WORK ITEM => Whenever a line of the data below holds the string "computer", copy that line.

Stored data entries:
• • • •

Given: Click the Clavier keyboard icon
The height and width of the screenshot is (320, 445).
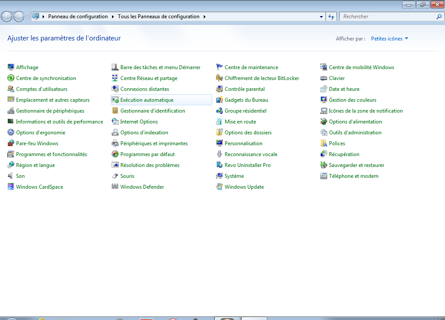Looking at the screenshot, I should [x=324, y=78].
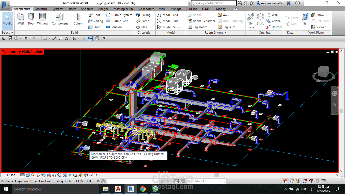Click the 1 : 100 view scale button
345x194 pixels.
11,175
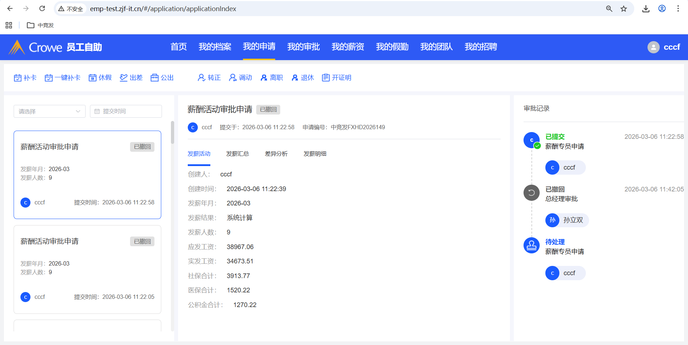Navigate to 我的薪资 menu item
Viewport: 688px width, 345px height.
[348, 47]
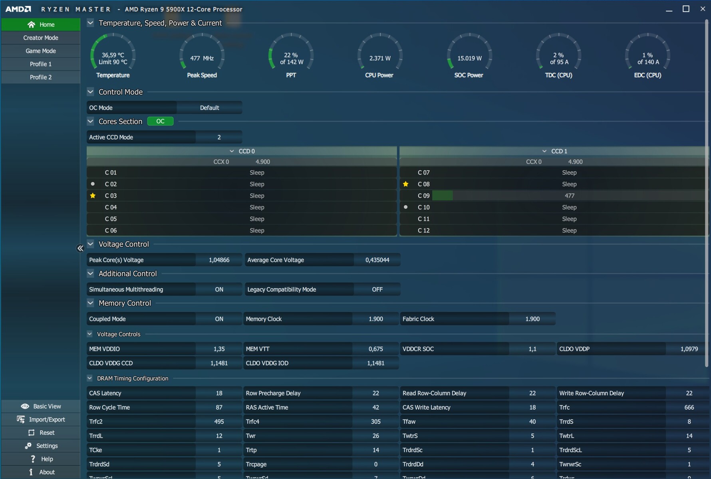Collapse the CCD 0 core group
711x479 pixels.
232,151
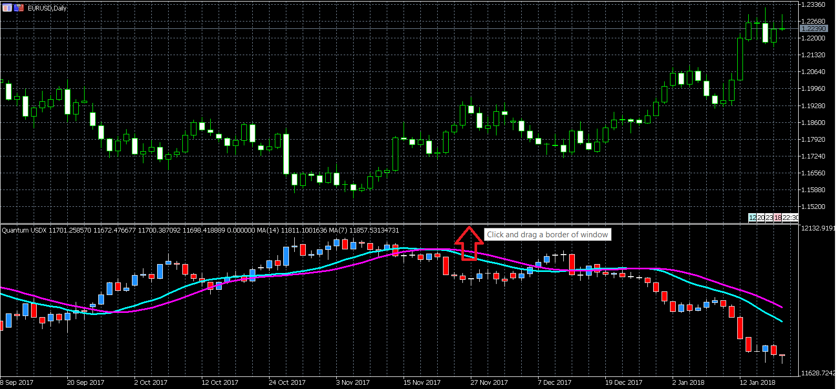Image resolution: width=836 pixels, height=389 pixels.
Task: Click the '24 Oct 2017' date label
Action: pos(287,382)
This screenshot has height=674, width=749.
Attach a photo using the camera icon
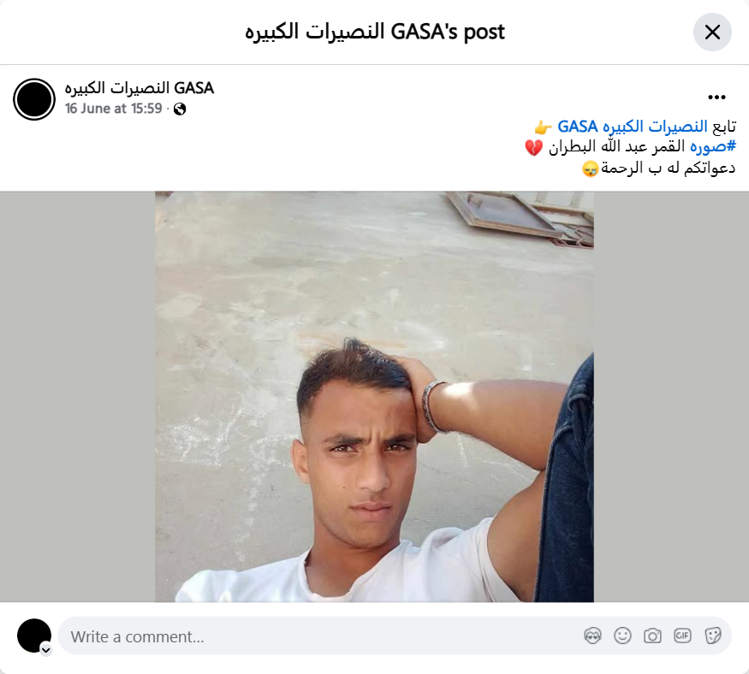(x=652, y=636)
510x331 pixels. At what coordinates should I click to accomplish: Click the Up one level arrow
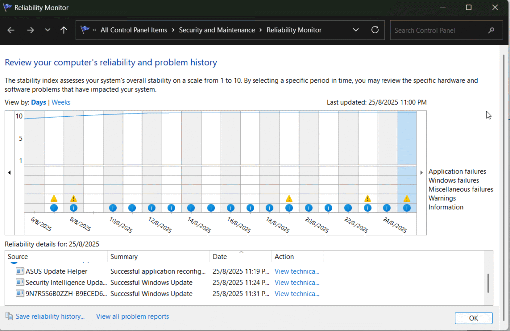click(x=64, y=30)
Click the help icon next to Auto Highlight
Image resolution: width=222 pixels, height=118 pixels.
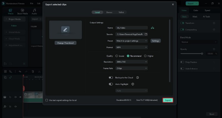point(133,84)
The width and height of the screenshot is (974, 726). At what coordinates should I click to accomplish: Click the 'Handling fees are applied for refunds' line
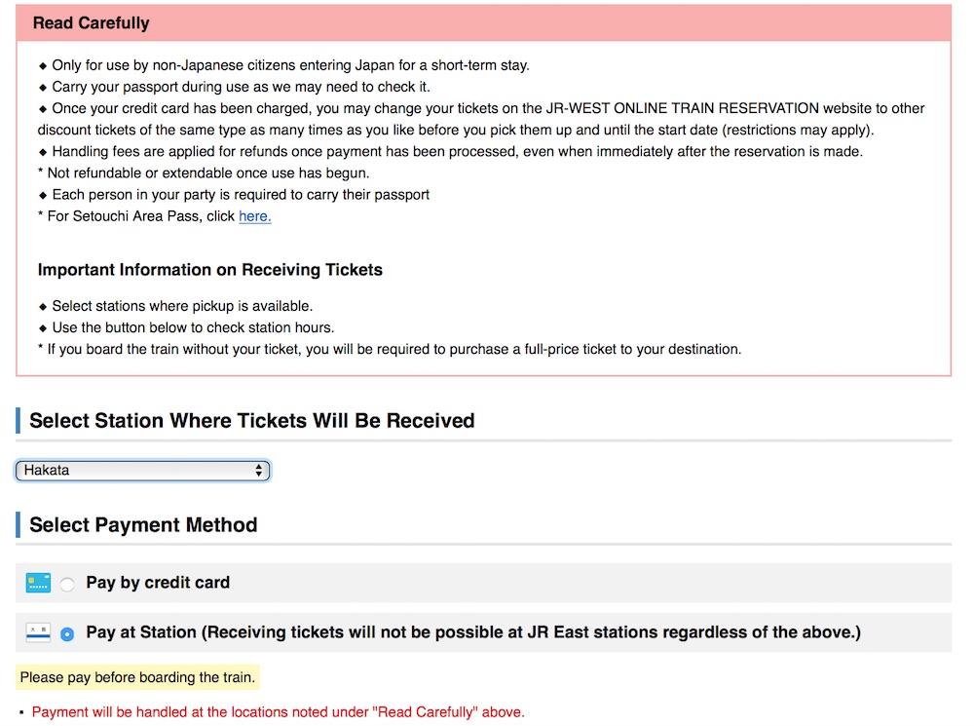pos(457,151)
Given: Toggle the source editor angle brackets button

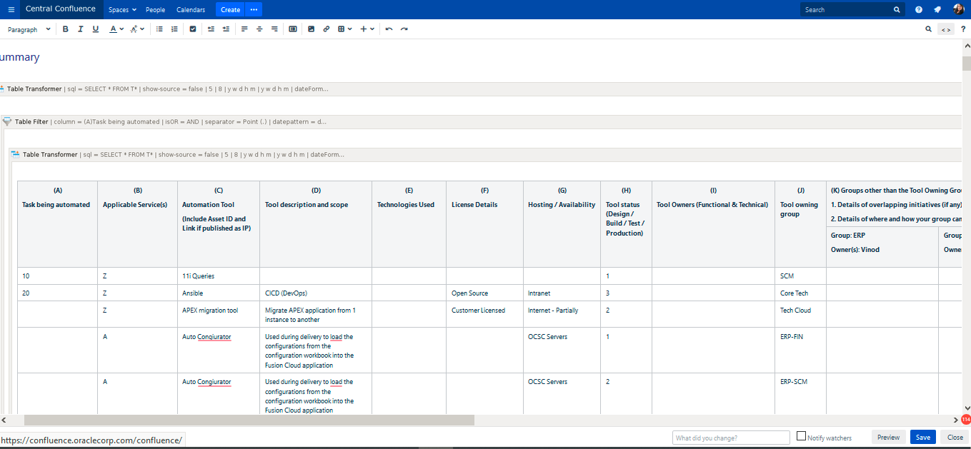Looking at the screenshot, I should coord(946,29).
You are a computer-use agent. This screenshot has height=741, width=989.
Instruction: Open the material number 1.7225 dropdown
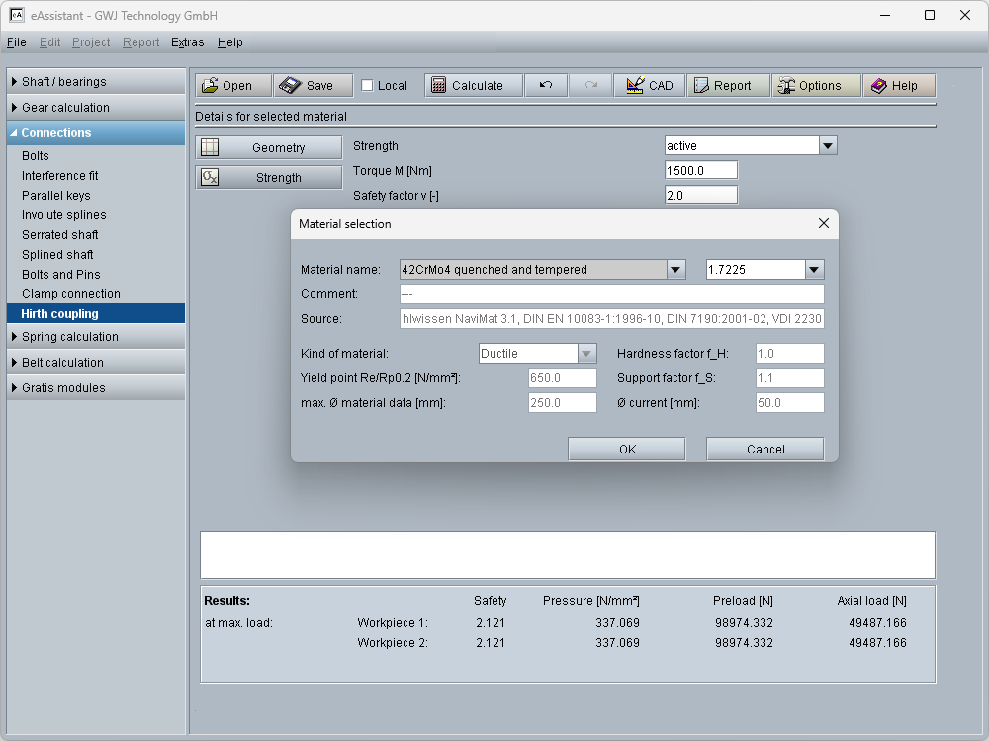(814, 270)
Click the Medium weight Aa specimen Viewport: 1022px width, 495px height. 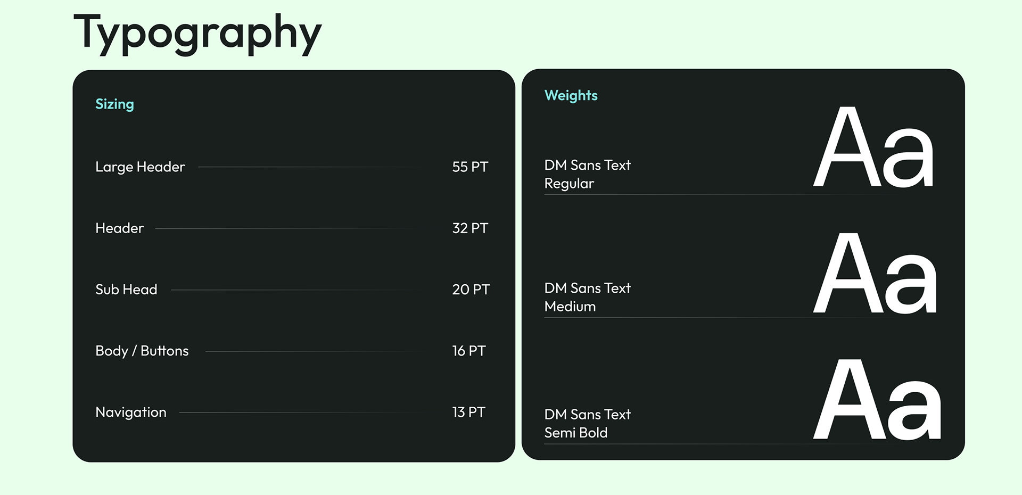pyautogui.click(x=875, y=274)
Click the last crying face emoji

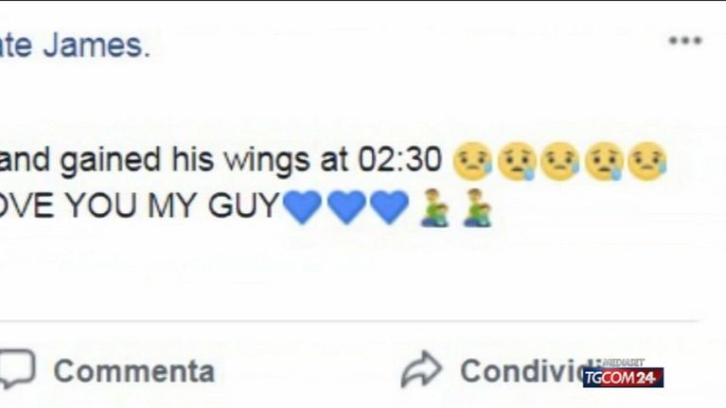[x=647, y=161]
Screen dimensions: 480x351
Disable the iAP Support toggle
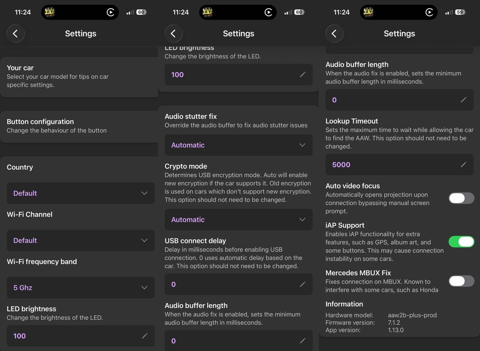461,242
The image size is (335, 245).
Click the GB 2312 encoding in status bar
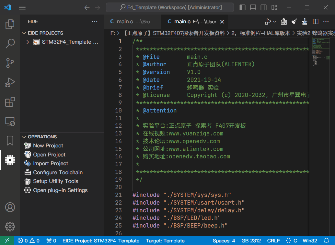click(251, 241)
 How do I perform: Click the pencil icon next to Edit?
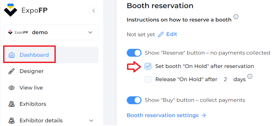pos(161,34)
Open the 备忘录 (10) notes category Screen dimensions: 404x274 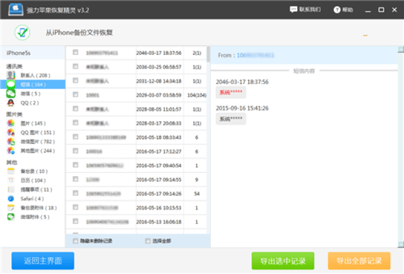coord(33,171)

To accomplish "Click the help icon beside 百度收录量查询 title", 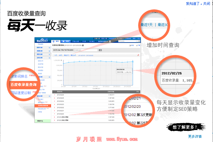I will pyautogui.click(x=83, y=45).
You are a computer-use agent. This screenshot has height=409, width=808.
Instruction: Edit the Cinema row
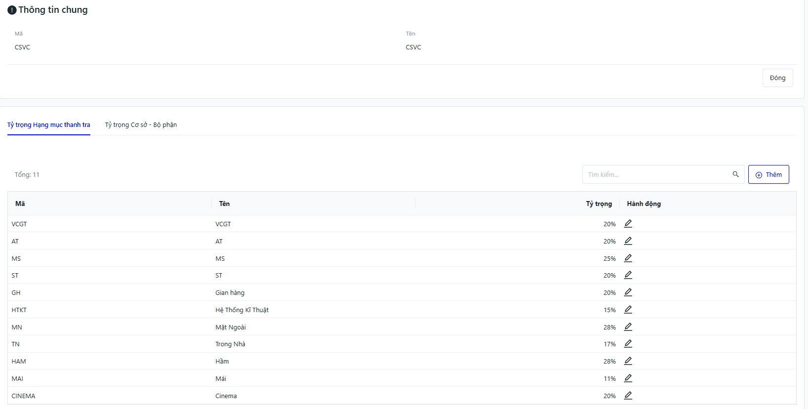pos(628,396)
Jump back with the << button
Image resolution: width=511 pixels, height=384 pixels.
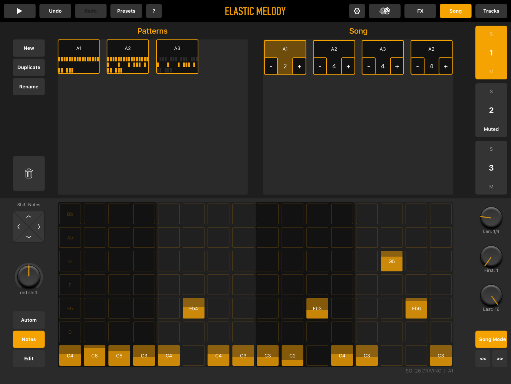click(x=483, y=359)
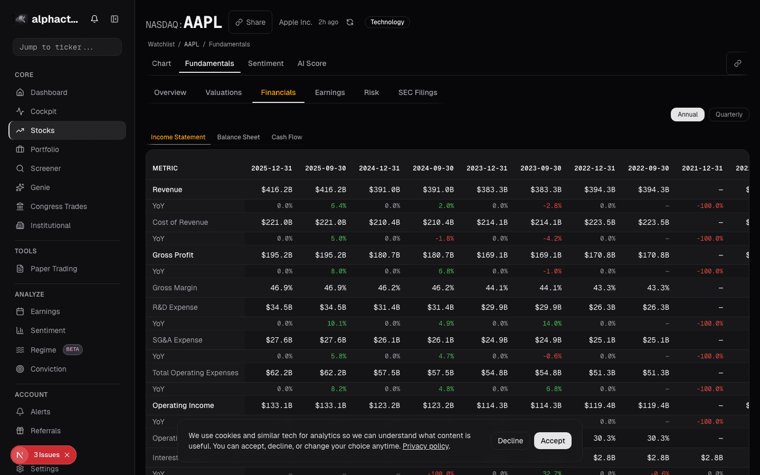Open the Cockpit section from the sidebar
The height and width of the screenshot is (475, 760).
(x=42, y=111)
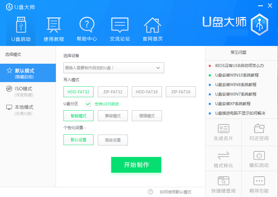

• • • •

SOLUTION FOR THIS EXERCISE =>
You are a computer-use agent. This screenshot has height=741, width=989.
You are a computer-use agent. This screenshot has height=409, width=808.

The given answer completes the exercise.